Given passage ->
Irresistible dance was nerfed to allow some resistance. Trap the soul still works. So does maze etc. Plenty of spells that kill people.
On the defensive side, you also have clone, which totally gives you an extra life and means that you can actually survive a TPK.
Oh yeah PaO still works. They tried to tie it to their weakass polymorph variants but it lets you change into things not covered by those rules and is still has up to permanent duration, so what the hell.
9th level spells
Gate still screws the BBEG, but costs 10 grand, which is a laughable attempt to stop you. You also only get to control creatures with HD < or equal to your caster level, but I think you can have two of them. Wail of the banshee sucks due to the fact that finger of death sucks. Shapechange is nerfed. I’m not bothering beyond this, you have GATE, you won the game.
So what does this all mean? At first level you are stronger due to new bonuses. When you are relying on your second level spells you are your weakest, because you change from area save or loses to single target save or loses and web’s save or lose or lose is gone, but then again you are handing out greater effects. 3rd level is the same. 4th level takes Solid fog and maybe Black Tentacles away but still has a save or die and wide area save or loses. At fifth level you can totally become a teleporting disembodied wraith that flies all day and can possess people every round. Also you can mindrape enemy humanoids into being your eternal servants or just pluck whatever creatures you want from different planes to be you slaves. And that’s so fucking beyond what fighting men ever get that I really see no reason to continue this discussion.
First Level Spells
Okay first level, you have all the wizard kill spells, plus you have more hp (8 base hp before con actually), some new abilities, and maybe an extra spell out of bonded object. Plus you can cast off of your forbidden skill list for some reason. Whoohoo!
2nd Level Spells
This is your worse level, since they nerfed glitterdust, web, rope trick, and alter self. Web and alter self are pretty much unusable, but glitterdust is still pretty good. Rope trick is just kinda nerfed, since enemies have to come into your house one at a time and are thus easily dispatched, making this still pretty much an easy way to rest even if you can’t pull the rope up after you. You also can’t hide the rope. I don’t know how exactly you can’t hide it behind a tree or something, maybe it sings and dances.
Non nerfed spells include blindness and ghoul touch, which pretty much take a single target out of the game. Minor Image can also be a great spell and is not harmed in anyway and invisibility means that you can still make they party rogue cry bitter tears with your sneaking prowess. So not that bad after all.
3rd Level Spells
The only thing that seems nerfed here is Sleet Storm, which is odd because I always though I was the only one who used that thing. Slow, stinking cloud, fly, your favorites are all still here, though flying has a skill attached.

(A run of rows)
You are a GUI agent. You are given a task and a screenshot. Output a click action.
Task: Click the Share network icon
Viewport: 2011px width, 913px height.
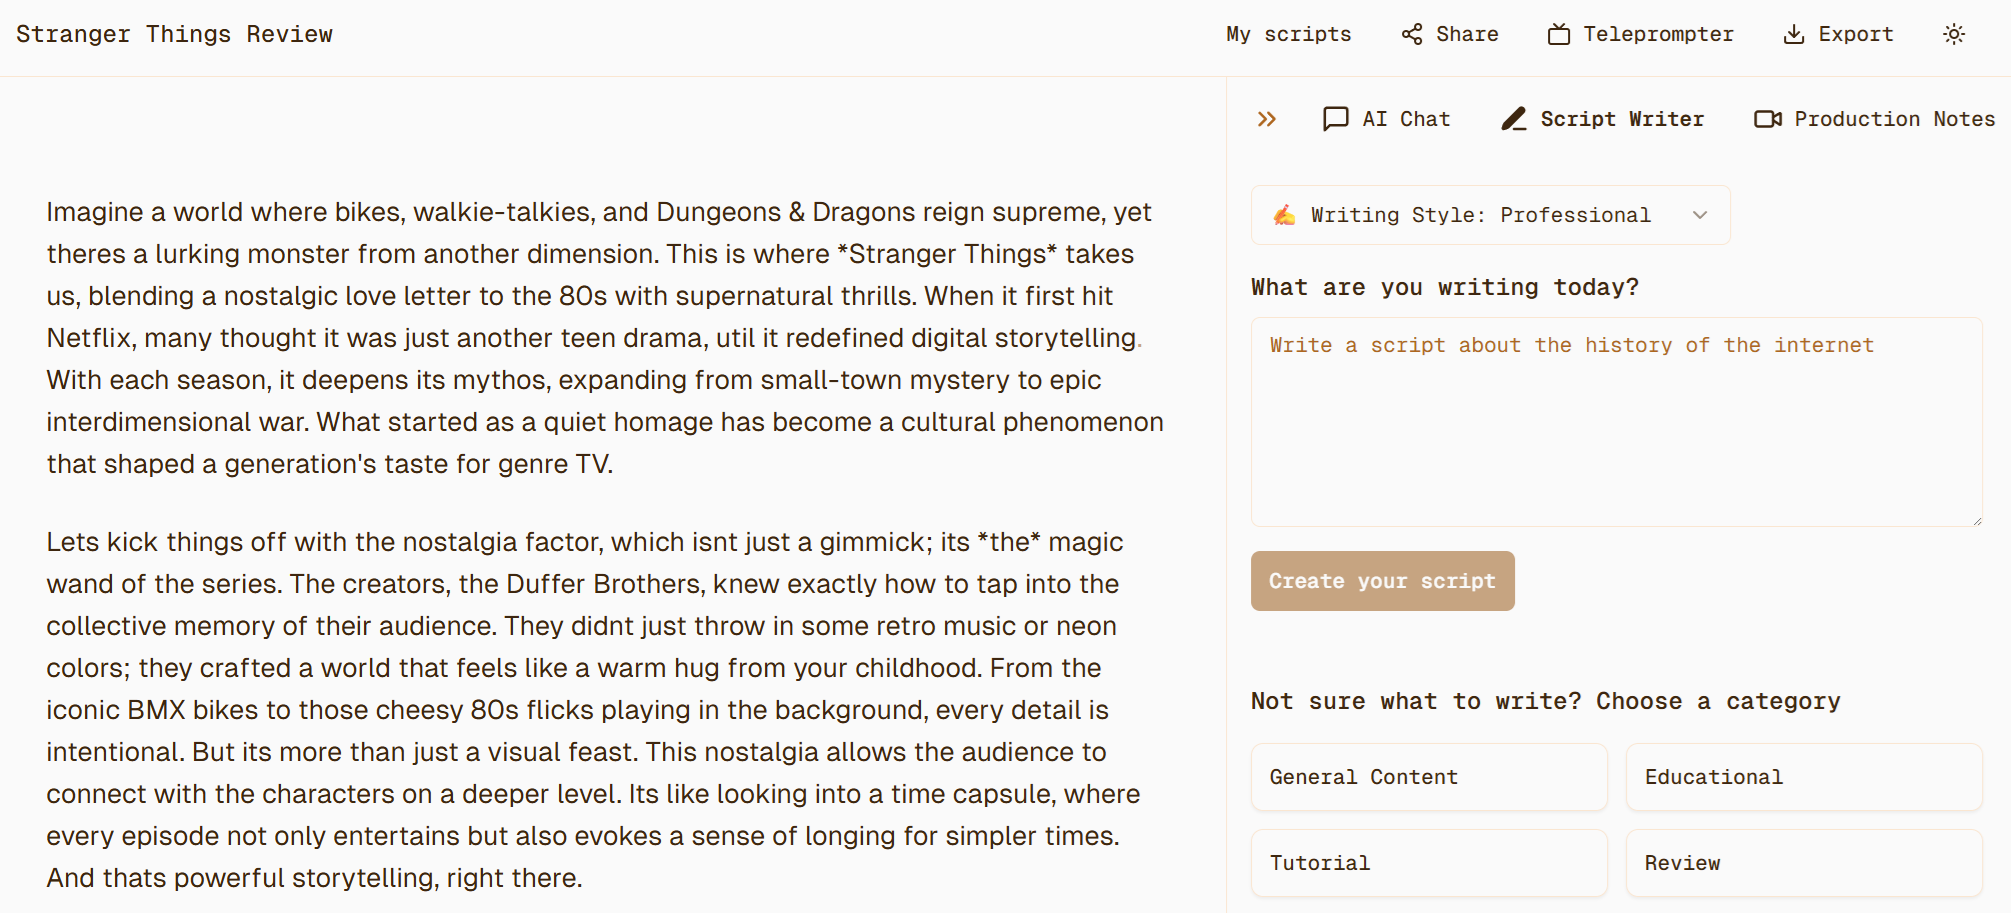click(x=1411, y=34)
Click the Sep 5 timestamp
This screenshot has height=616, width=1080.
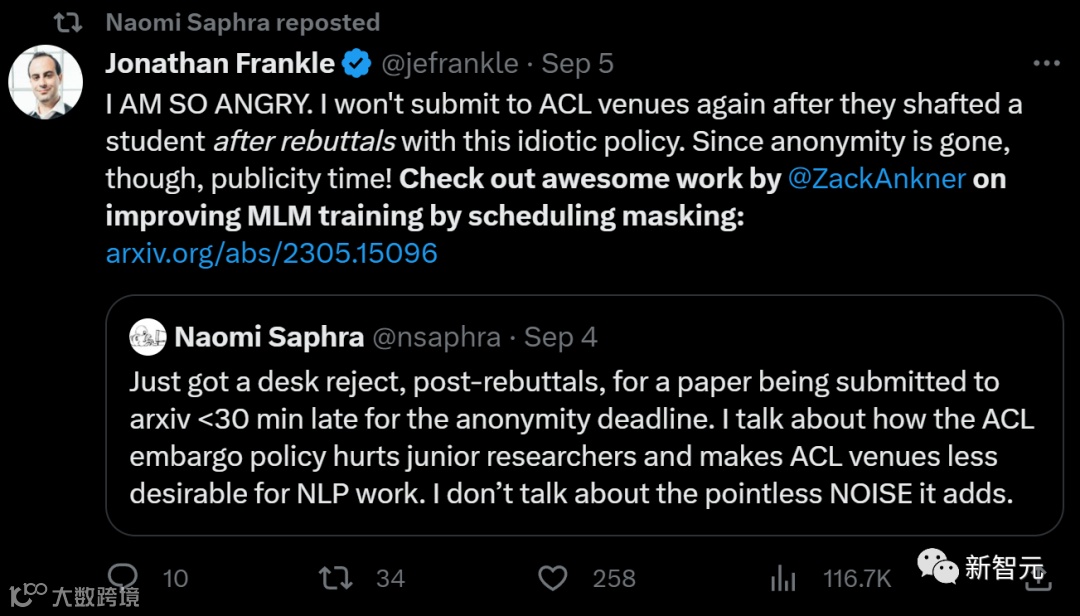578,64
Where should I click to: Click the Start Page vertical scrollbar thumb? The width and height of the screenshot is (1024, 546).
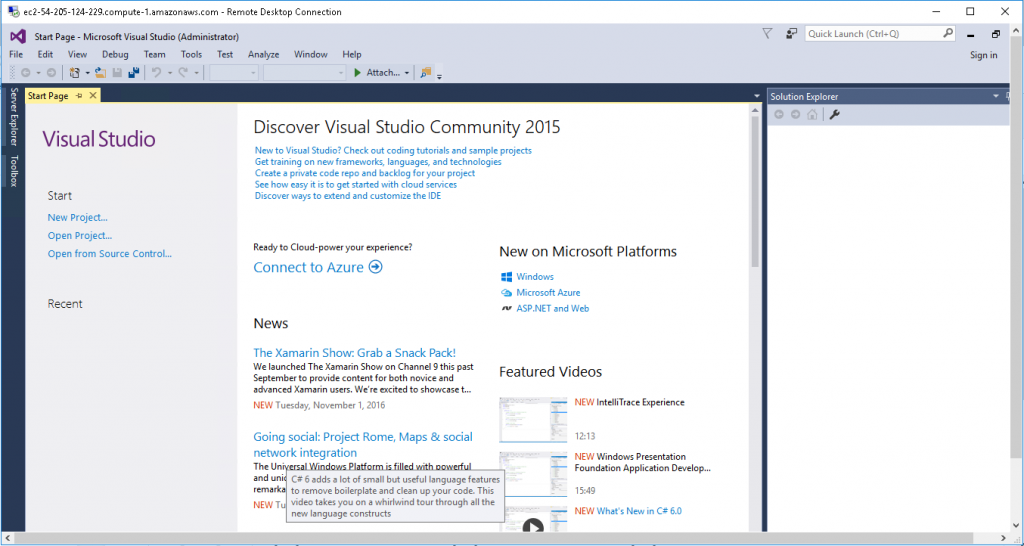click(x=755, y=190)
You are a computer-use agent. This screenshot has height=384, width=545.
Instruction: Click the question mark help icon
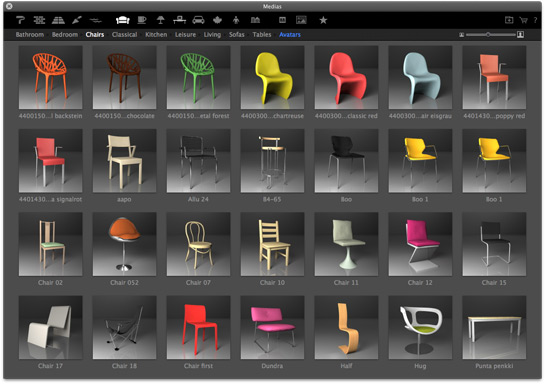tap(535, 20)
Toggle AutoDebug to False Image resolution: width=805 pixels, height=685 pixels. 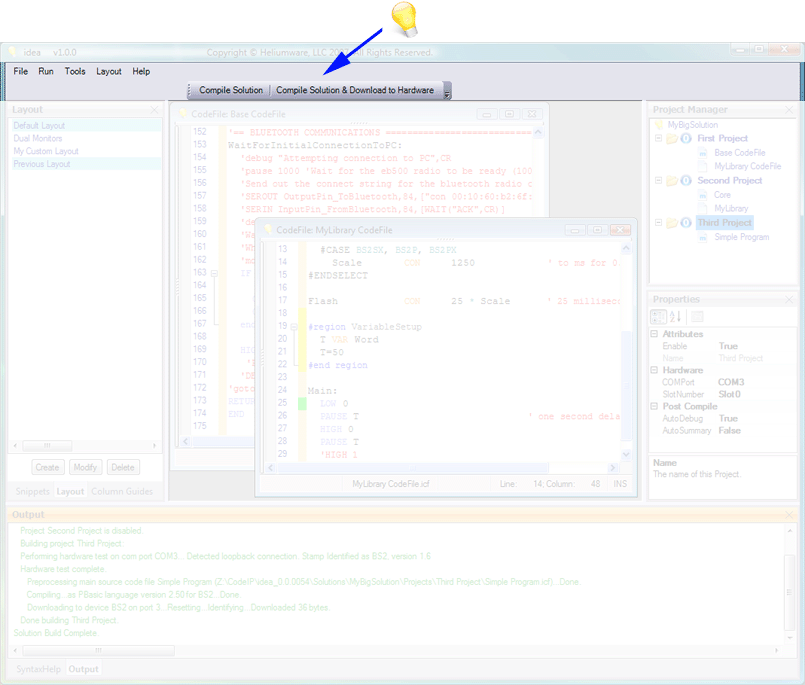tap(728, 418)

Aim -> Pick up the post on wizard spells by spell level right after its last sentence and continue it.

Exercise result ->
Oh yeah, wind wall is here to completely shut down anybody whose character idea is archer. Fortunately for them, you have so many cool options that you will probably never even bother taking this spell
4th Level Spells
My go to spells of Evard’s tentacles and Solid fog have been nerfed. Solid fog to the point that it kinda looks worse than Sleet Storm. I don’t really understand the new grapple rules due to a lack of interest, but I bet black tentacles can still bind up a mage into uselessness. Polymorph is pushed back and different, but nobody casts that spell because nobody knows what it does.
Still, plenty of other spells to take. Confusion is ever so slightly weaker, or at least different, but still ends a whole room of opponents. So does fear, although they seem to have nerfed fear stacking effects. Phantasmal killer is still the first true save or die. Enervation’s there as well. Animate dead let’s you start necromancing up some meat shields.
Oh yeah, scrying is here to, and being a diviner makes the whole scrying thing more reliable, so scry and die just got a boost for no real reason.
5th level spells
And now we pretty much stand tall above everyone else and declare the game to be our bitch. Teleport and a few ways of substituting spell slots for entire new characters are here.
Teleport does not seem to be nerfed. Woot.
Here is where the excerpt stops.